> _Direction_
Retype the passage from the snake-identification forum thread below, starting with "## rob-stl-07 (Jun" and going on through "(Mar 14, 2007)".

> _Text_

# New visitors, guess your best



## Viperkeeper (Aug 23, 2007)

I hope no one minds but this will improve your species recognition skills. If you prefer I can post Gabby pictures all day long :lol2: I will say the first two species are rarely seen in collections. :grin1:



















Next snake


















This should be easy...er


----------



## Daredevil (Jul 10, 2007)

Lovely snakes ... I just don't have a clue what they are!!:no1:


----------



## Morbid (Dec 11, 2006)

Bothrops colombiensis?


----------



## odyssey (Oct 23, 2006)

i have no idea, but they are lovely looking snakes.


----------



## SiUK (Feb 15, 2007)

havnt really got a clue, I swear I have seen a pic of that top one in a book before though, is the bottom one Bothrops insularis?


----------



## rob-stl-07 (Jun 3, 2007)

this is what i think:
no.1: fer delance
no.2:eyelash viper
no.3: some morph of a bushmaster?


----------



## biscuitman (Mar 14, 2007)

no idea what they are but the last one is stunning! How many venomous do you actually own? You seem to have an endless supply of quality videos and pics! :no1:


----------



## Viperkeeper (Aug 23, 2007)

biscuitman said:


> no idea what they are but the last one is stunning! How many venomous do you actually own? You seem to have an endless supply of quality videos and pics! :no1:


About 25 genera, 50 species, one 100 specimens


----------



## Viperkeeper (Aug 23, 2007)

SiUK said:


> havnt really got a clue, I swear I have seen a pic of that top one in a book before though, is the bottom one Bothrops insularis?

> _Information shown_
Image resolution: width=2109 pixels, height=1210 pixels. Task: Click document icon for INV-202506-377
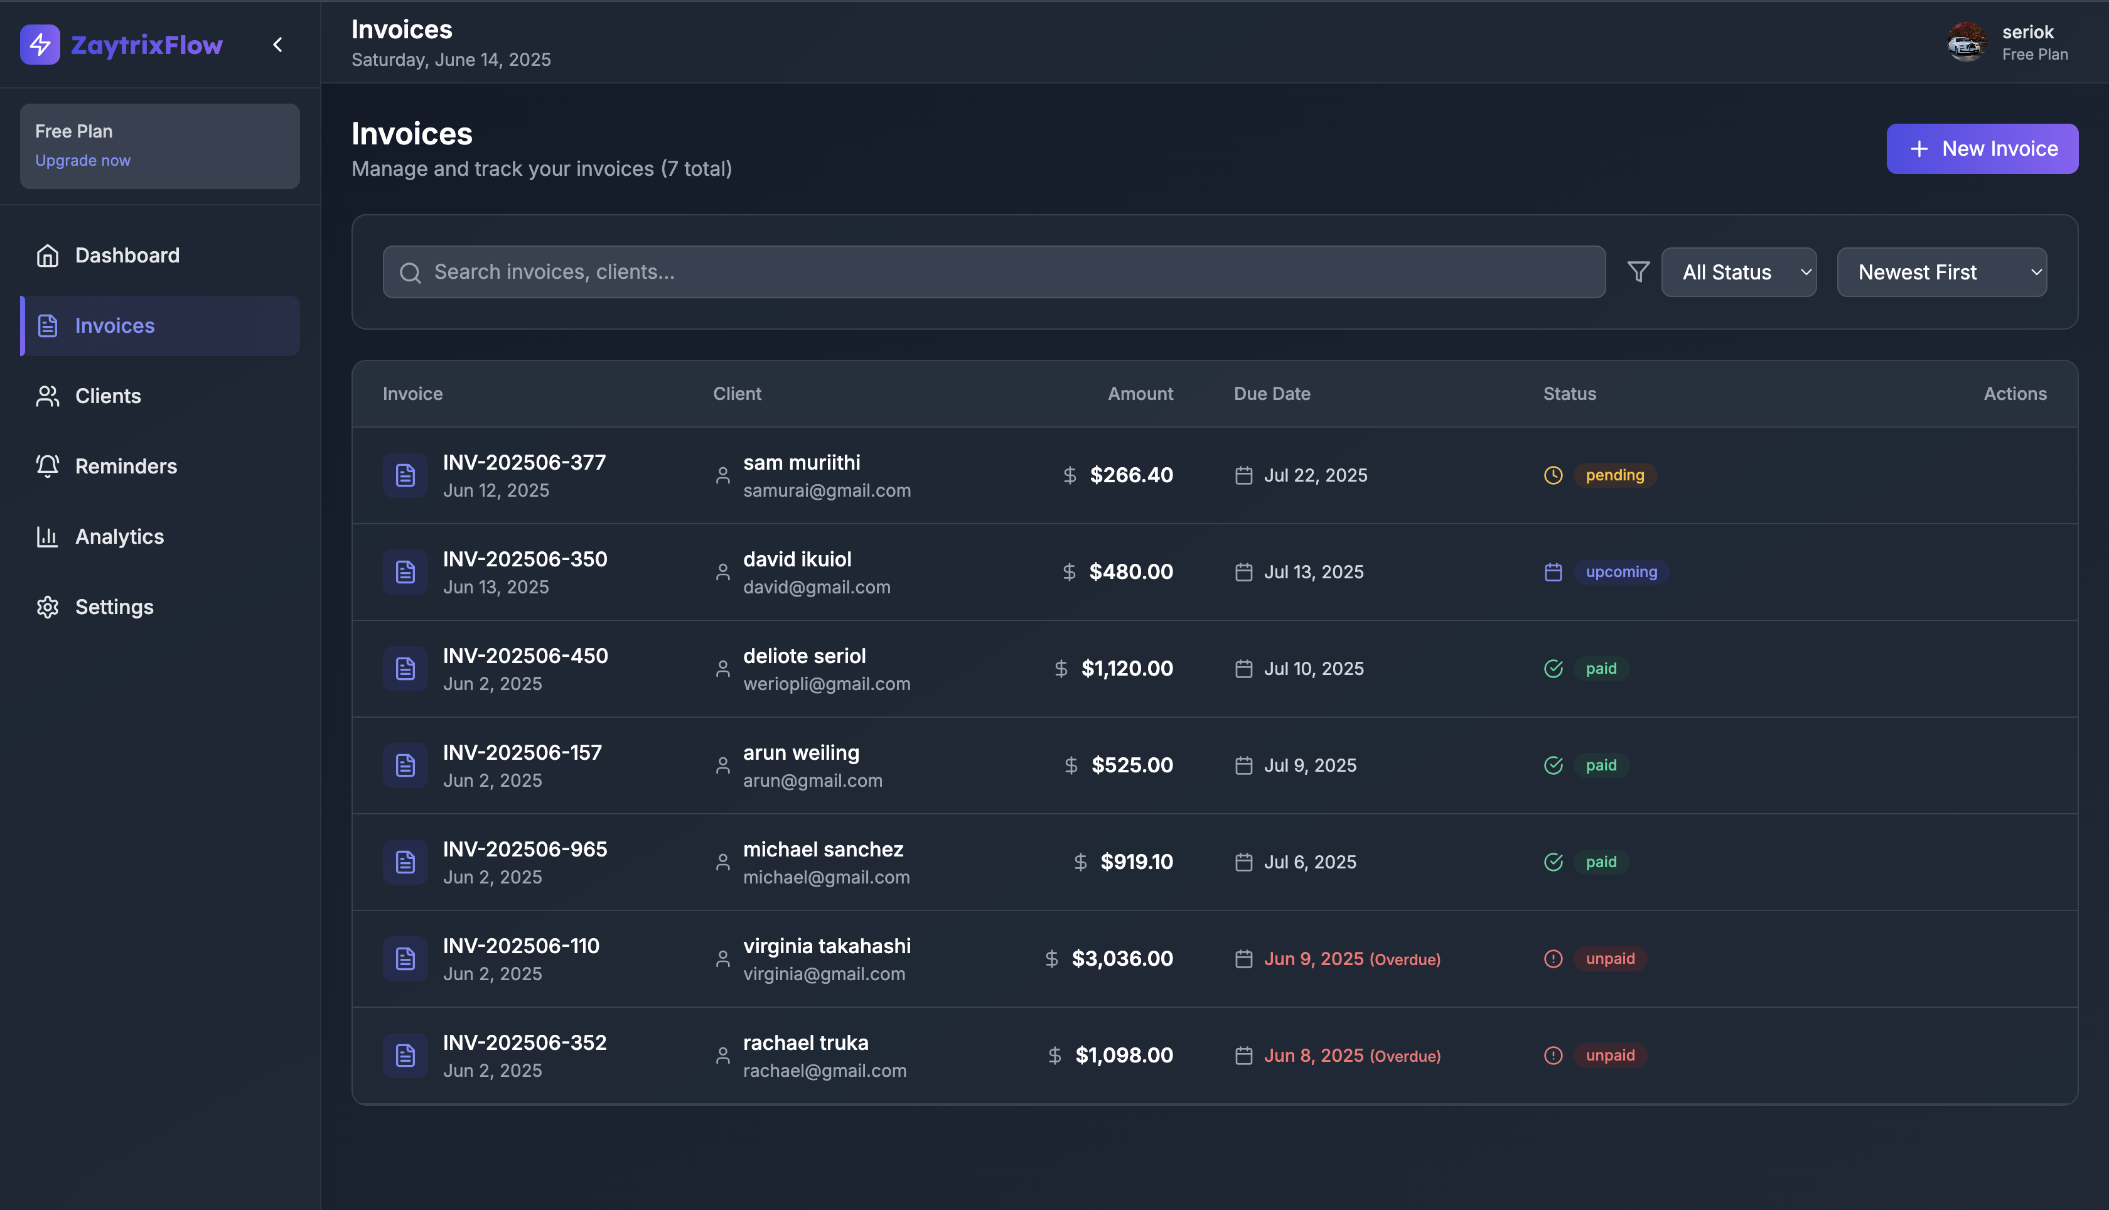[x=405, y=475]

> _Reply_
## rob-stl-07 (Jun 3, 2007)

this is what i think:
no.1: fer delance
no.2:eyelash viper
no.3: some morph of a bushmaster?


----------



## biscuitman (Mar 14, 2007)